▶ _Consigne_
Recopiez s'il vous plaît le texte fourni ci-dessous en entier, sans en modifier un seul mot ni un seul signe.
---------- Texte fourni ----------
Et les choses se bousculent plus vite que je ne le pensais. 24 juillet 2021, mon amoureux, mes amis et ma famille m’offre un four pour mon anniversaire ! Il est tout petit, vraiment mignon et il va m’ouvrir un véritable champ des possibles. De part sa taille je n’ai pas peur de rater..enfin un peu quand même, mais disons que c’est beaucoup moins engageant qu’un four de 100L. Je peux alors vraiment me lancer chez moi, seulement j’ai tout à apprendre, car modeler une pièce ne suffit pas. J’ai un immense tas de questions : quelle terre dois-je utiliser ? comment sèche-t-elle ? combien de temps et où ? quand est-ce que je la peins ? avec quoi ? l’émail qu’est-ce ? comment cela se pose-t-il ? les pièces qui craquent pourquoi ? l’émail qui n’adhère pas pourquoi ? hihi cela fait beaucoup ! J’ai passé beaucoup de temps et je passe encore du temps à faire des recherches, à lire, à regarder des vidéos et puis surtout à expérimenter. C’est de tout cela que j’aimerais vous faire part dans la deuxième partie qui suit. J’ai essayé de tout regrouper dans un seul billet : toutes les ressources qui m’ont aidées et mes expériences ratés et/ou réussie (quand même :))! N’hésitez vraiment pas à me poser des questions si vous ne trouver pas les réponses, en commentaire ou bien via Instagram, je serai ravie de partager mon petit savoir.
---------- Extrait de données ----------
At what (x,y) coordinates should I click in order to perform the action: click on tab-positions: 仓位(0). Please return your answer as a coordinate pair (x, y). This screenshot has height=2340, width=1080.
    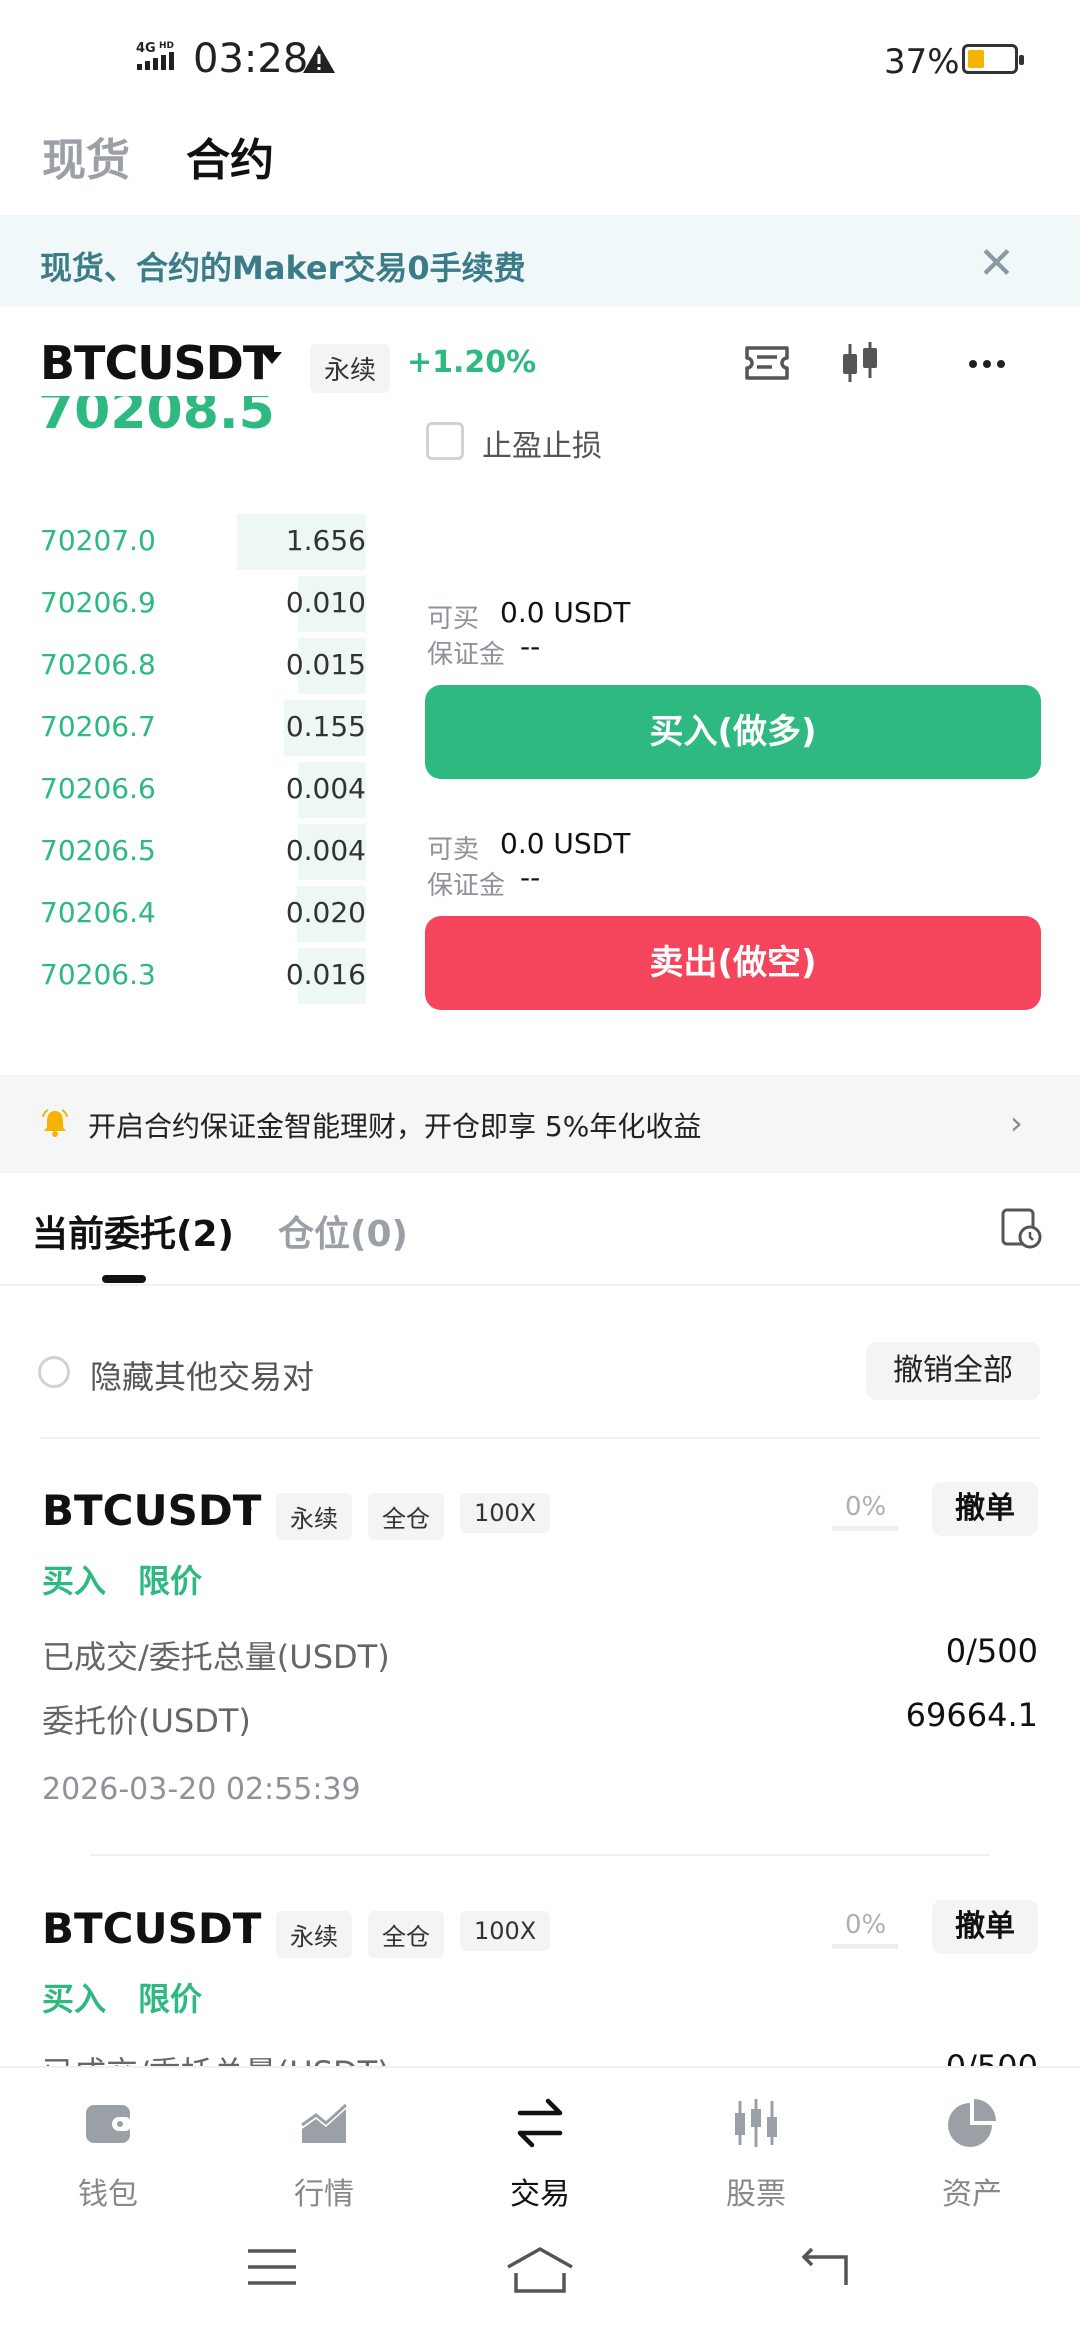
    Looking at the image, I should click on (343, 1231).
----------
▶ _Réponse attendue_
Et les choses se bousculent plus vite que je ne le pensais. 24 juillet 2021, mon amoureux, mes amis et ma famille m’offre un four pour mon anniversaire ! Il est tout petit, vraiment mignon et il va m’ouvrir un véritable champ des possibles. De part sa taille je n’ai pas peur de rater..enfin un peu quand même, mais disons que c’est beaucoup moins engageant qu’un four de 100L. Je peux alors vraiment me lancer chez moi, seulement j’ai tout à apprendre, car modeler une pièce ne suffit pas. J’ai un immense tas de questions : quelle terre dois-je utiliser ? comment sèche-t-elle ? combien de temps et où ? quand est-ce que je la peins ? avec quoi ? l’émail qu’est-ce ? comment cela se pose-t-il ? les pièces qui craquent pourquoi ? l’émail qui n’adhère pas pourquoi ? hihi cela fait beaucoup ! J’ai passé beaucoup de temps et je passe encore du temps à faire des recherches, à lire, à regarder des vidéos et puis surtout à expérimenter. C’est de tout cela que j’aimerais vous faire part dans la deuxième partie qui suit. J’ai essayé de tout regrouper dans un seul billet : toutes les ressources qui m’ont aidées et mes expériences ratés et/ou réussie (quand même :))! N’hésitez vraiment pas à me poser des questions si vous ne trouver pas les réponses, en commentaire ou bien via Instagram, je serai ravie de partager mon petit savoir.